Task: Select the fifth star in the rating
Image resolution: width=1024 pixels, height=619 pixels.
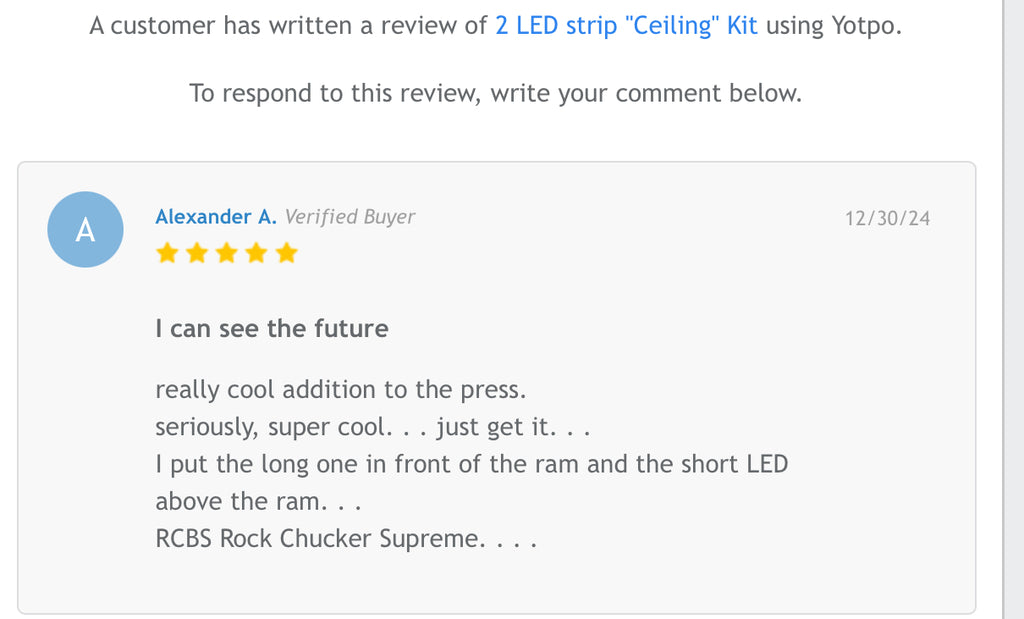Action: [288, 253]
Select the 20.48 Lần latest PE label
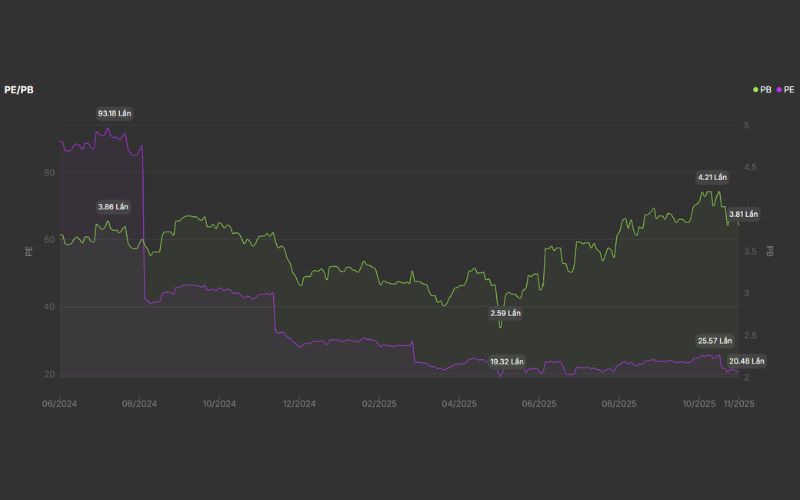This screenshot has height=500, width=800. [x=746, y=361]
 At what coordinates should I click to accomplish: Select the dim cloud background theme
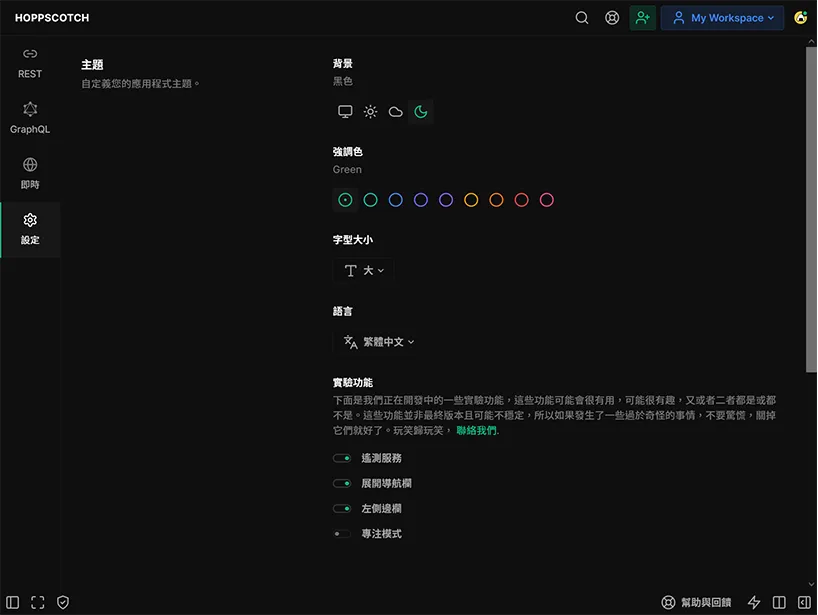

TO BE DONE -> Reproduce the data above character for character, line by line, and leave the pictures out.

WRITTEN SOLUTION ->
Task: Select the fifth star in the rating
Image resolution: width=1024 pixels, height=619 pixels.
Action: [288, 253]
Select the 20.48 Lần latest PE label
This screenshot has height=500, width=800. [x=746, y=361]
 At what coordinates should I click to accomplish: Select the dim cloud background theme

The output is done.